We found a negative relationship between medical school ranking and average number of opioid prescriptions; in other words, physicians from higher ranked schools (where higher ranked schools were assigned a lower number) were more likely to write opioid prescriptions (Figure 1A; Table A2 in the Online Appendix). For example, physicians trained at Université de Sherbrooke prescribed less than those trained at the University of Toronto (39.08, SD = 68.81 vs. 82.96, SD = 142.35, respectively). Furthermore, physicians trained at the Northern Ontario School of Medicine prescribed more (121.74, SD = 85.91) than those trained at both ranked and unranked schools. Findings were similar for PCPs only, except PCPs trained at the University of Western Ontario (137.05, SD = 171.28), the University of Manitoba (141.31, SD = 230.41), and other foreign schools (153.29, SD = 192.53), who prescribed more opioids than other PCPs (Figure 1B; Table A3 in the Online Appendix).

Average number of opioid prescriptions by medical school rank. (A) All physicians. (B) Primary care physicians. See Tables A2 and A3 in the Online Appendix for values for all physicians and primary care physicians, respectively.

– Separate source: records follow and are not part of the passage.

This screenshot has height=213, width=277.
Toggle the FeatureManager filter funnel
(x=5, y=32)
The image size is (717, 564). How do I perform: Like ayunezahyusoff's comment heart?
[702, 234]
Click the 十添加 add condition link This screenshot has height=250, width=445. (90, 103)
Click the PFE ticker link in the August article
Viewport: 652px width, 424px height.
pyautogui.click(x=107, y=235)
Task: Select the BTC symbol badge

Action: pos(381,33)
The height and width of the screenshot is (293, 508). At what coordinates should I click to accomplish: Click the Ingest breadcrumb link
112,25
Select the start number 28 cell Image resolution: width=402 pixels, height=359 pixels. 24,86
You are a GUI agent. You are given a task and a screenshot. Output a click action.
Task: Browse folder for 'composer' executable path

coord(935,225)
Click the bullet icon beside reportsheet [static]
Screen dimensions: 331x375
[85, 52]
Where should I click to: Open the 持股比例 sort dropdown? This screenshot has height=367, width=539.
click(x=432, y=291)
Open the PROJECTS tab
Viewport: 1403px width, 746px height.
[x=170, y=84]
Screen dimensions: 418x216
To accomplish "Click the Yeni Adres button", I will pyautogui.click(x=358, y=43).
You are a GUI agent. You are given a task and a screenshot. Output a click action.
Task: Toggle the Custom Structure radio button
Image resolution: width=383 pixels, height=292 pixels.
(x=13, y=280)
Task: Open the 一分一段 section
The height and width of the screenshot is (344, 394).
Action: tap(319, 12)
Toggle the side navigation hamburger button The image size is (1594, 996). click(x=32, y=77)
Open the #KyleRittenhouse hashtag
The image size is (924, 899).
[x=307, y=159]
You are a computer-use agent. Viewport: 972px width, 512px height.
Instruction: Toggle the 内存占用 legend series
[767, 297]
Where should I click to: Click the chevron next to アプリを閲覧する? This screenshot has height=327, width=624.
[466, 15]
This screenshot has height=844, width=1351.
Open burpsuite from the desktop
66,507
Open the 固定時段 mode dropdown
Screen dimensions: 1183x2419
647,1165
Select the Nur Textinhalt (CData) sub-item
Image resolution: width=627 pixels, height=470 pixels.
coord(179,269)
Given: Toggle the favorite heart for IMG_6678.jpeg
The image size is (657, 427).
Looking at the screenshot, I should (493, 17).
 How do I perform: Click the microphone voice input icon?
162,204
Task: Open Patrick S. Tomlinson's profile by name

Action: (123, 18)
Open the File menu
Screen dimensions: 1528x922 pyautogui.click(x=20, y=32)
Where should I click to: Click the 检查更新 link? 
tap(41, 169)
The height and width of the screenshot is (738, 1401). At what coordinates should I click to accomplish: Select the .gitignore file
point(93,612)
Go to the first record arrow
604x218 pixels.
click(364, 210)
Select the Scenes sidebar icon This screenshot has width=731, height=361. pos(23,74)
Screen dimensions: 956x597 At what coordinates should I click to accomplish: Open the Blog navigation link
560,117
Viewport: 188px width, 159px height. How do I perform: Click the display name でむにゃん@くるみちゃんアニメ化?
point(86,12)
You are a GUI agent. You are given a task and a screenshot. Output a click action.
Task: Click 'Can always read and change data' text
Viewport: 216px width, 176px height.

Results were generally similar when we excluded physician-years with no opioid prescriptions. Again, on average, physicians from higher ranked schools wrote more opioid prescriptions (Online Appendix Table A2). In particular, physicians trained at the University of Western Ontario had an average number of prescriptions (122.37, SD = 162.37) close to the Northern Ontario School of Medicine value (125.83, SD = 83.34). Findings differed slightly when we examined PCPs only (Online Appendix Table A3). While the negative relationship between medical school rank and opioid prescriptions held, PCPs trained at the University of Manitoba (160.12, SD = 239.05) and the University of Western Ontario (153.17, SD = 174.14) were identified as the top prescribers among ranked schools (Online Appendix Table A3). However, PCPs trained at other foreign schools (166.43) were the top prescribers among all physicians.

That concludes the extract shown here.